Lean with all your being towards that day

when the poor of the world shake down a rain of good fortune

out of the heavy clouds, and justice rolls down like waters.”

For you, what does it look like to live in a world where we have won? What does justice look like? What is your dream for the next generation, and the generation after that? What can you do today, next week, next month, next year, to make that vision a little bit closer to reality? Who can help you? What stands in your way? 

As we answer these questions, as we think about what possibilities might exist in the future, may we find joy and comfort. May this strange new semester present new opportunities to build justice, learning, and relationships. And may we find ways to win, in this community and at home with our families, now and in the future.

V’ahavta, by Aurora Levins Morales: http://www.auroralevinsmorales.com/blog/vahavta



“On the Beautiful Side of Somewhere….”
Cody Nielsen, CSSJ Director

One of my favorite bands is the Wallflowers.  Being that I’m an old millennial (36 and counting) some of the students reading this will have no idea who the Wallflowers even are.   But you might know who Bob Dylan is, and it just happens that Jakob Dylan, the lead singer of the Wallflowers is in fact Bob Dylan’s son.  I digress.
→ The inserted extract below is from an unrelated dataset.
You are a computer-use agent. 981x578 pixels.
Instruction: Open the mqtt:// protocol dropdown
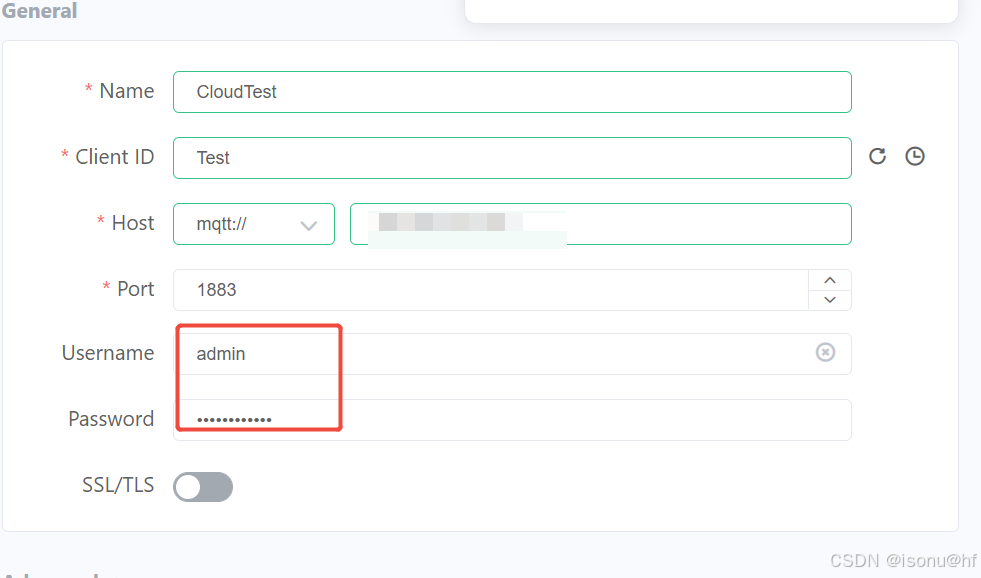(x=253, y=224)
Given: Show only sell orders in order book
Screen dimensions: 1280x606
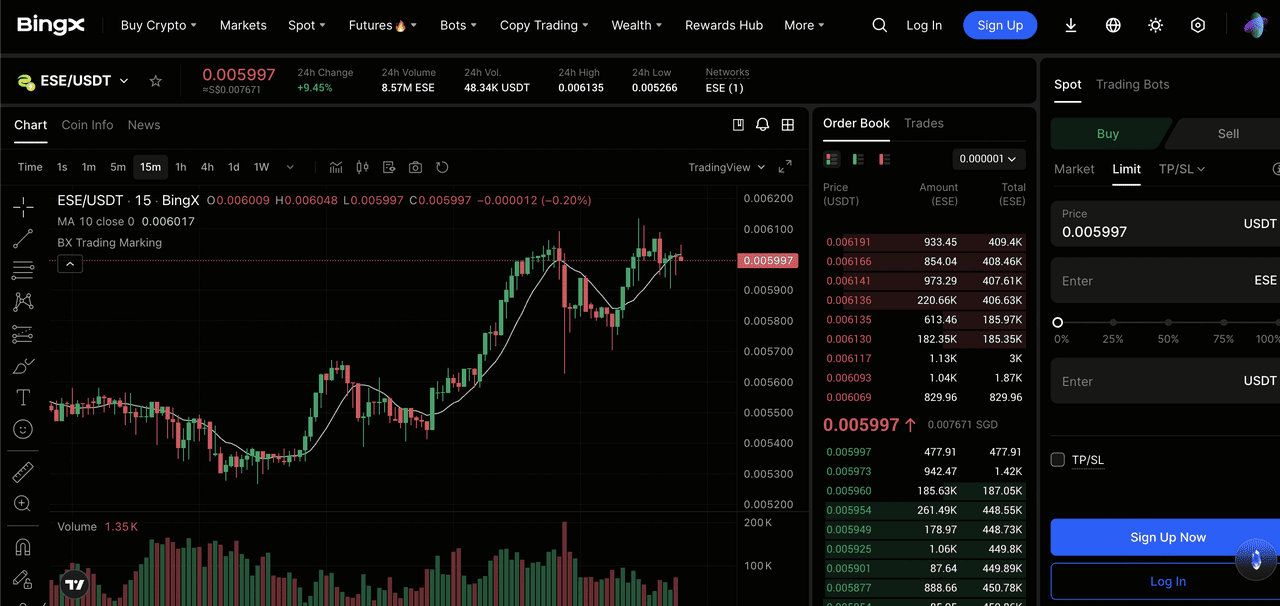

Dylan’s (both of them) writing is eloquent and poetic.  In one of the Wallflowers songs, A Beautiful Side of Somewhere, Dylan remarks

Tomorrow is gonna make you cry
it’s gonna make you kneel
Before it breaks you from inside
Still pressing on, arm over arm
Still trying to get both feet back onto the ground…
I am ready to wake up there in the exodus
On the beautiful side of somewhere someday

This week, some of us will return to this campus, attempting our best to imagine a world in which COVID has rescinded.  Imagining a world in which the last four years of open discrimination toward minorities, and in my humble opinion, toward the United States at large, ends.  As you read this, it is likely that Joe Biden and Kamala Harris have taken the reigns of the country in the form of their roles as President and Vice President.  But lest we believe that one moment will change the world.
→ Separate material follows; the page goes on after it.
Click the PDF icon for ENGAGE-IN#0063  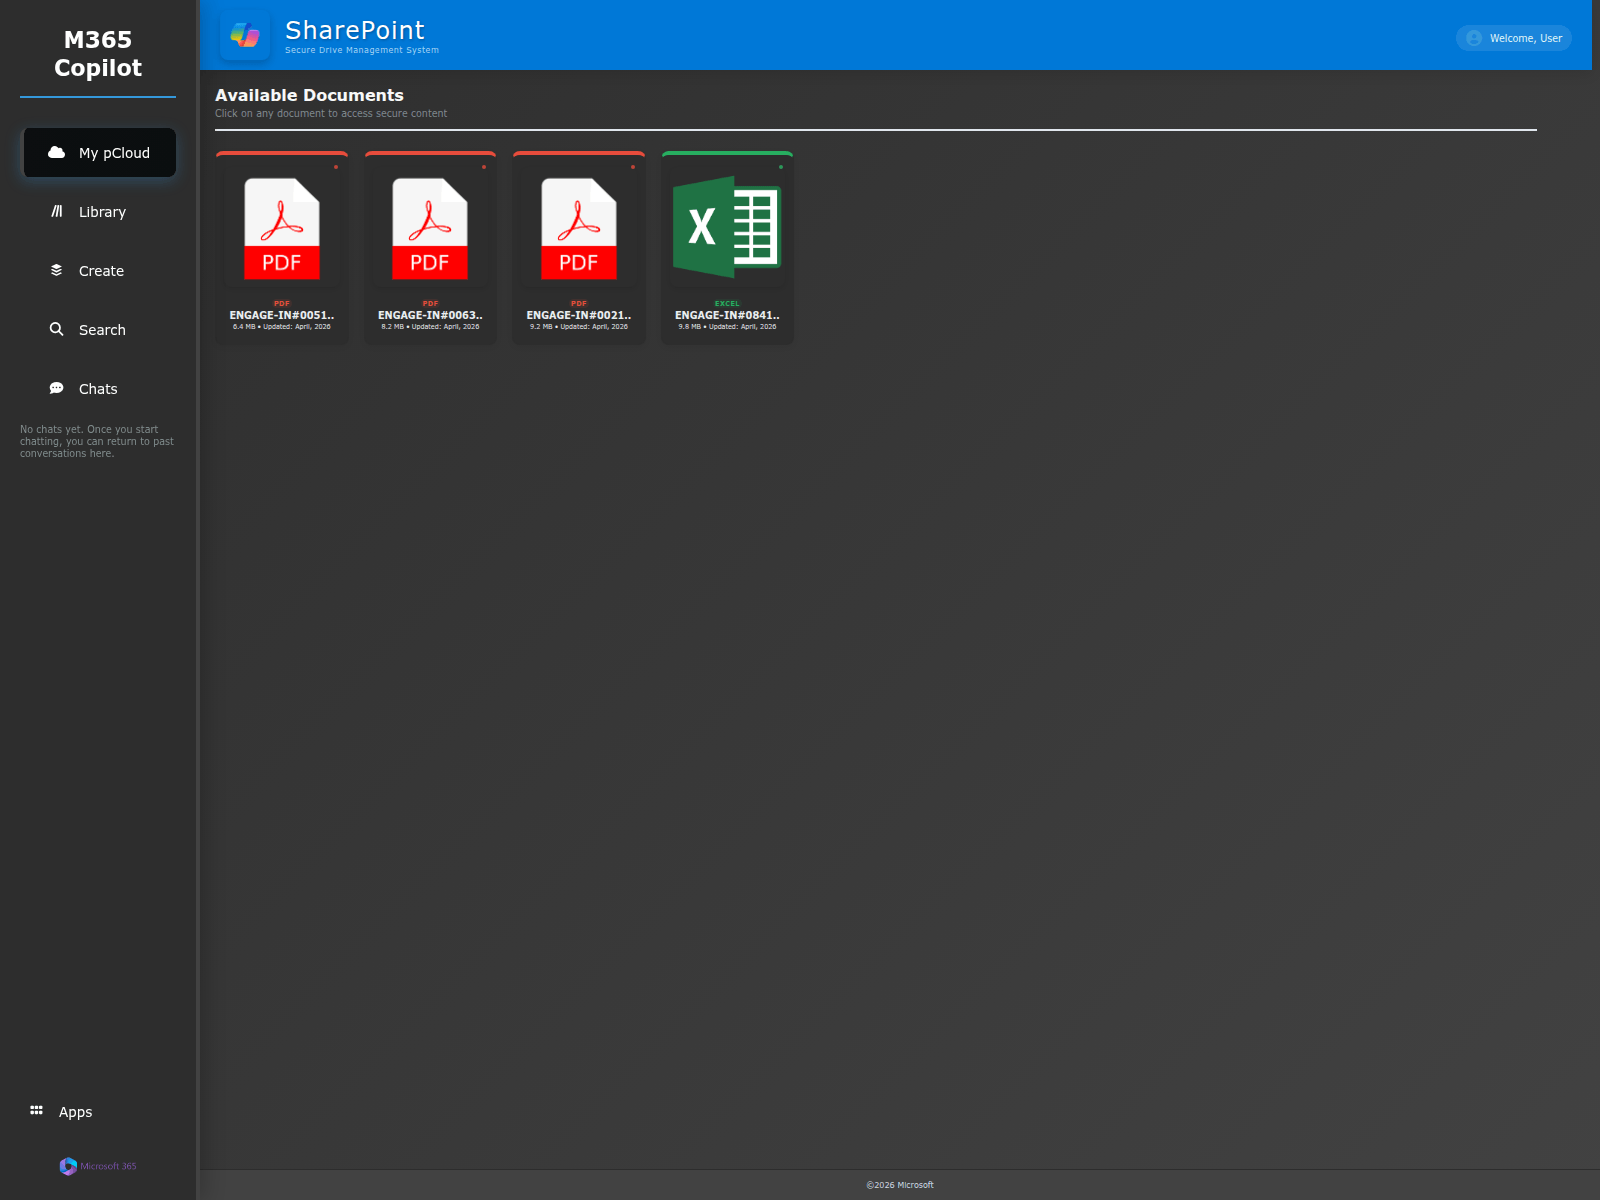point(430,229)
The world is changed, as Tolkien once stated, in reference to the world post-World War II.  When I first penned my thoughts in this column, I called it “In the Middle.”  Now, I invite us to call this semester’s reflections “Somewhere,” an homage to a hopefulness that we are somewhere and are heading toward somewhere further.
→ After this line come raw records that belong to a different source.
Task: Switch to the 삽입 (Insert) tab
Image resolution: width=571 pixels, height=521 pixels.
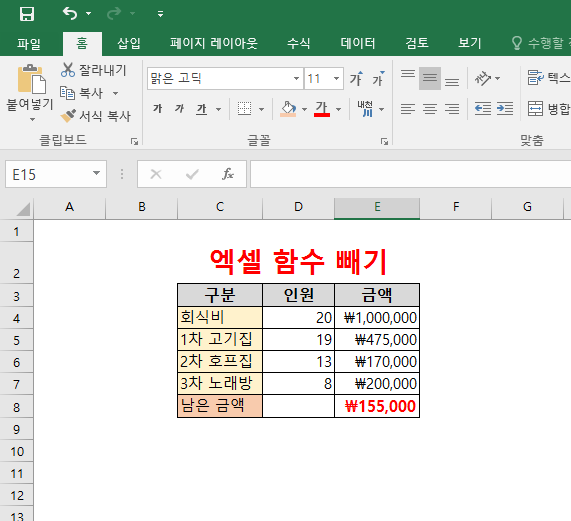Action: pyautogui.click(x=129, y=43)
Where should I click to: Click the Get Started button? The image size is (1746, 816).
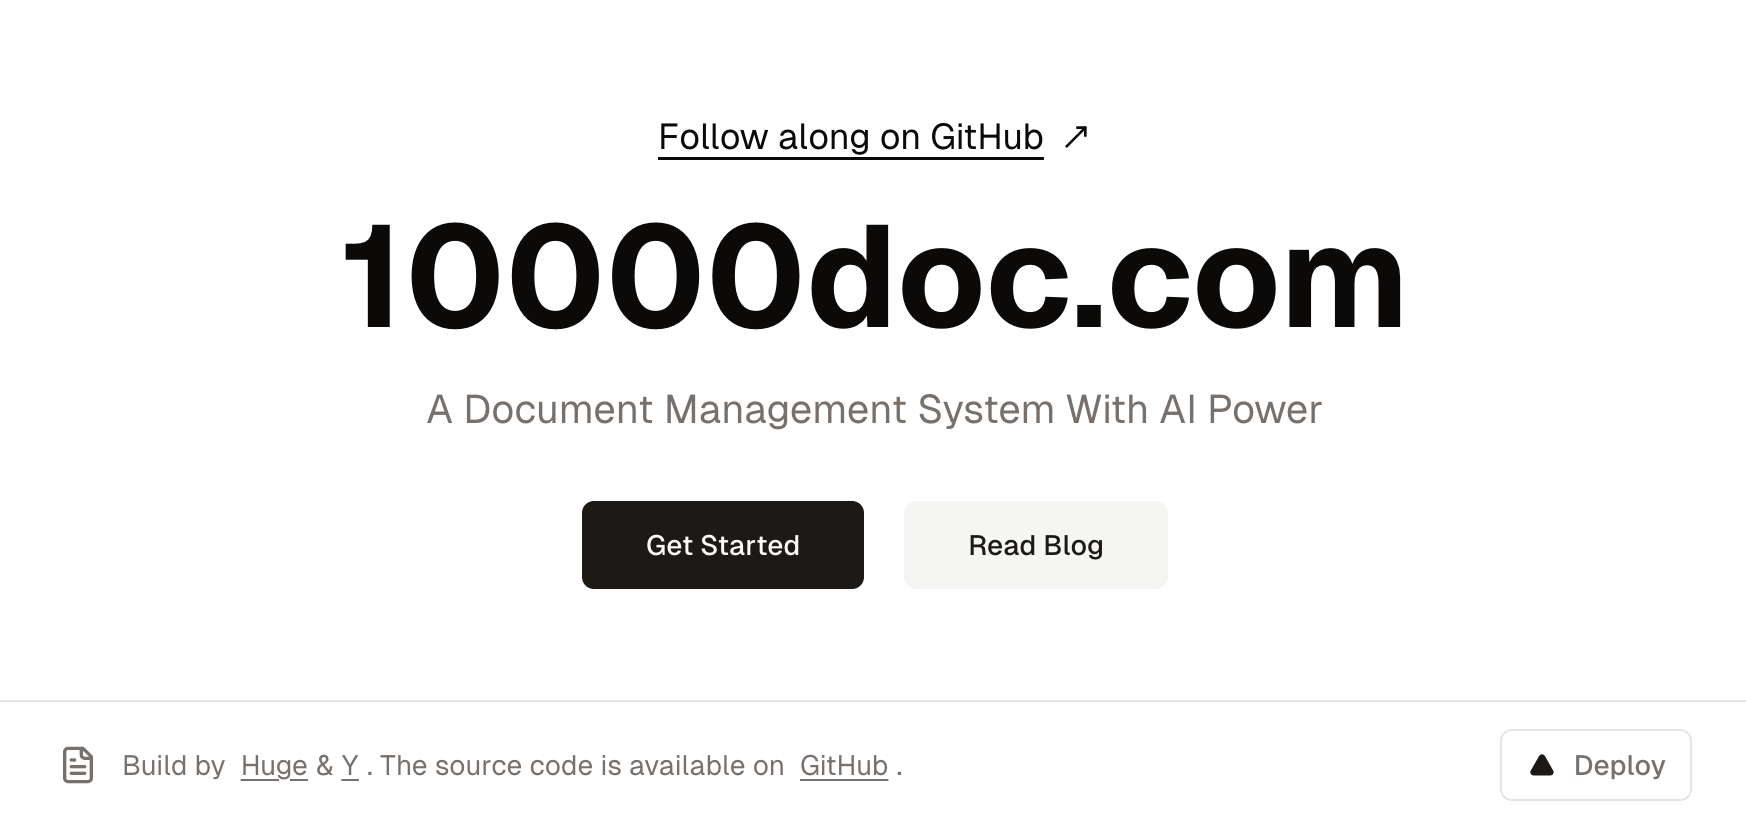pyautogui.click(x=723, y=545)

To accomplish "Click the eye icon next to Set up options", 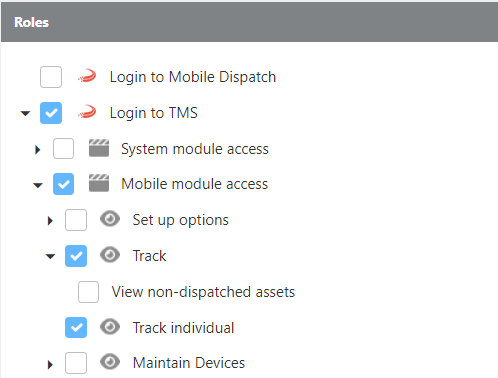I will [x=110, y=219].
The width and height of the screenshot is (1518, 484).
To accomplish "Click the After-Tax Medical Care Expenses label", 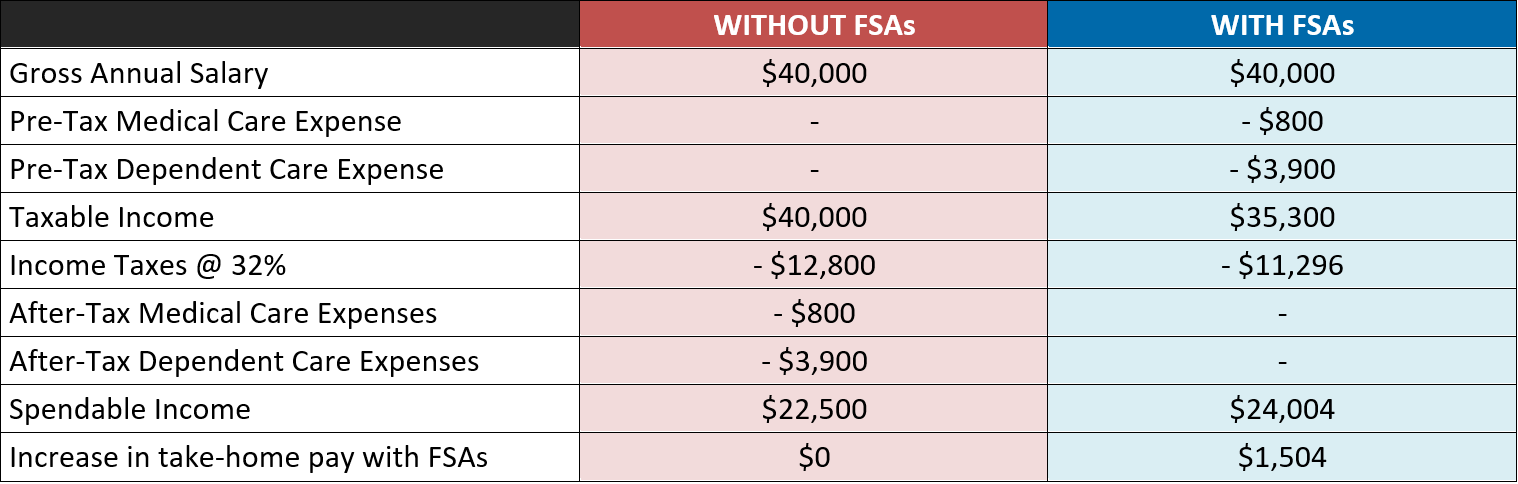I will [x=224, y=313].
I have sincere hope that the semester will bring us back together, that graduation will occur in person like it has almost every other year.  I have hope that this new administration will restore us to some semblance of normalcy.  I hope we all soon will roll up our sleeves and will be vaccinated, giving thanks to science and our health care professionals for a remarkable achievement.  And I hope that we can all stay safe this semester (please stay safe and practice safe practices of washing your hands and distancing and limiting your gatherings amongst other things).

But as Dylan puts it, I am just ready to wake up there in the exodus on the beautiful side of somewhere.  I hope you are too.  Because if we work together, we will.  Soon.